- **DATA FOR PROCESSING**:
★ ★ ★

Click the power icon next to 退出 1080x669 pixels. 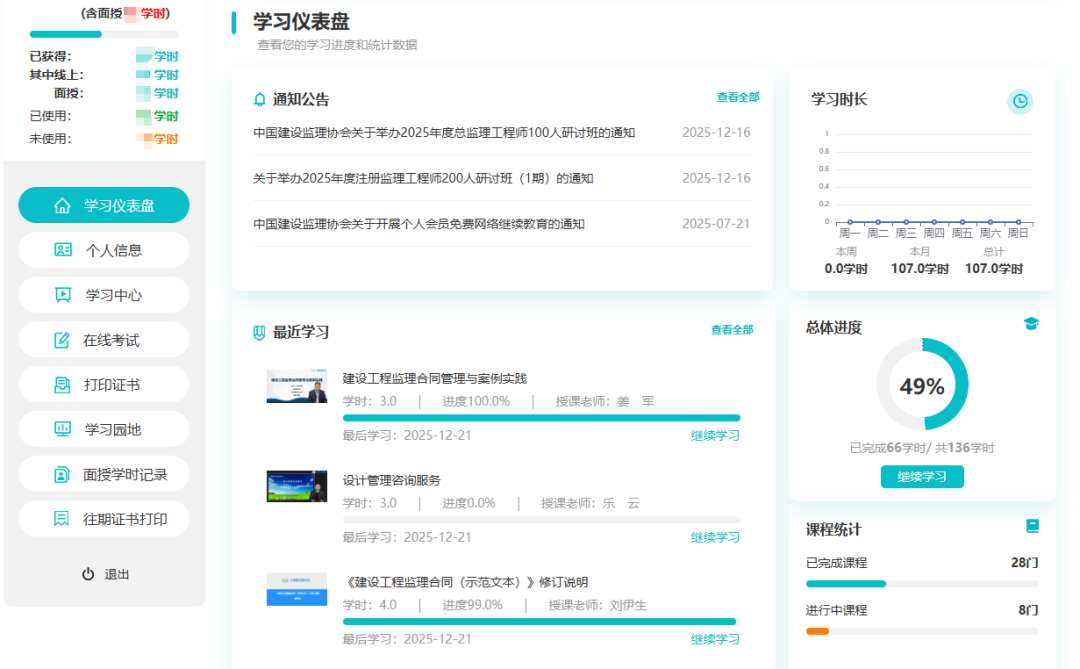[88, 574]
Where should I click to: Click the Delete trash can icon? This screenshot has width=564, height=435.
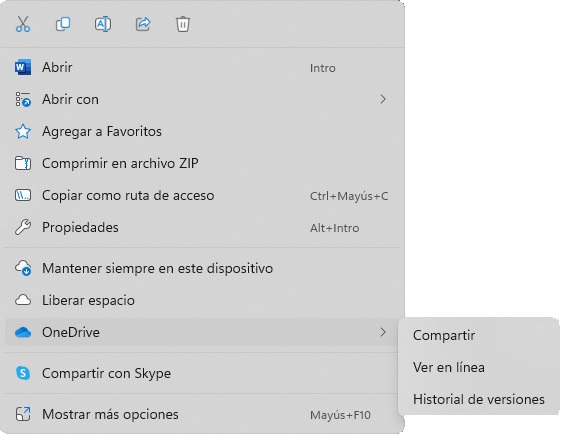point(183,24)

★ ★ ★

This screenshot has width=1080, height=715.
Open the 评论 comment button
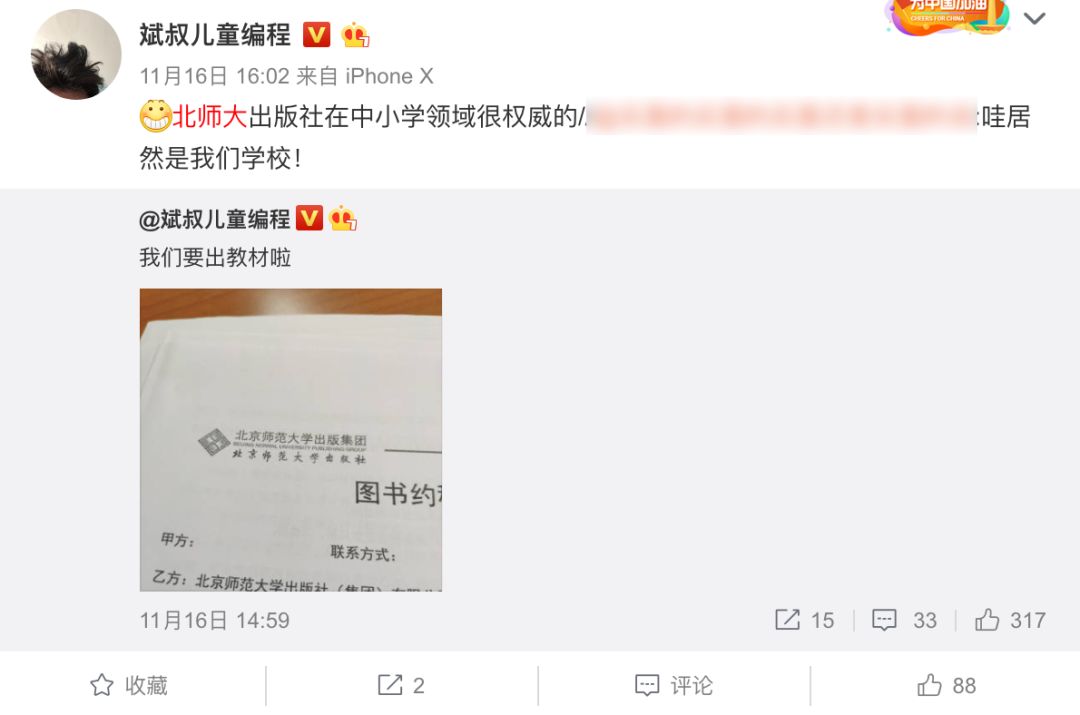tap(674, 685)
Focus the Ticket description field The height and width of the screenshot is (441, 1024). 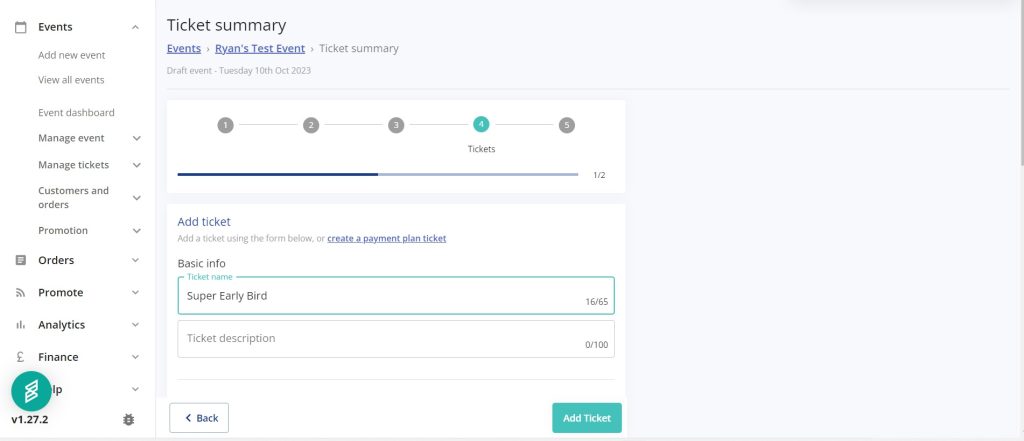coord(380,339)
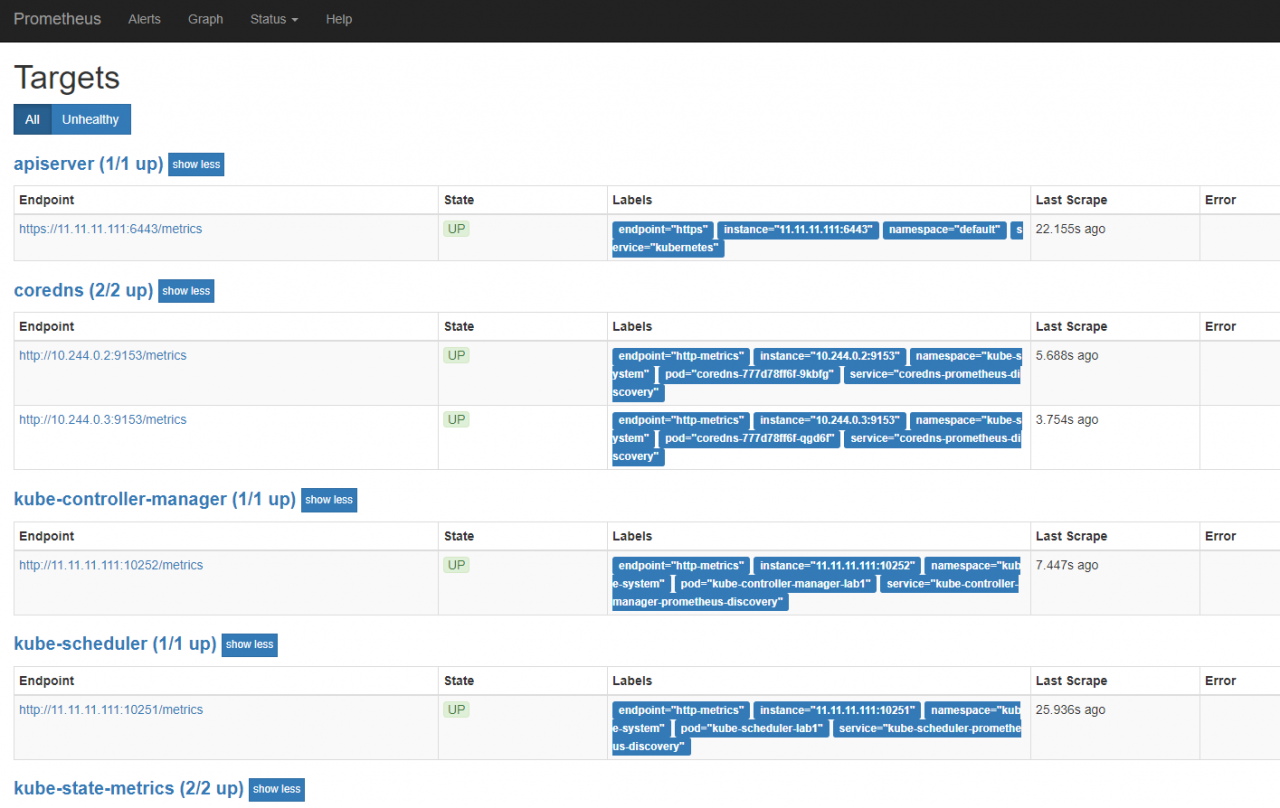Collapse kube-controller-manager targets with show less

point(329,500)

★ ★ ★

- **TO DO**:
Repeat the rows from the line that contains "Where should I" through the line that contains "point(183,24)", both included, with the requests. Multiply each coordinate in the answers by 1.65 and round it to a whole number, rounding halves up. Leave the numbers in the requests unchanged, and omit the pictures.

- **THE ANSWER**:
Where should I click to: Click the Delete trash can icon? This screenshot has width=564, height=435.
point(302,40)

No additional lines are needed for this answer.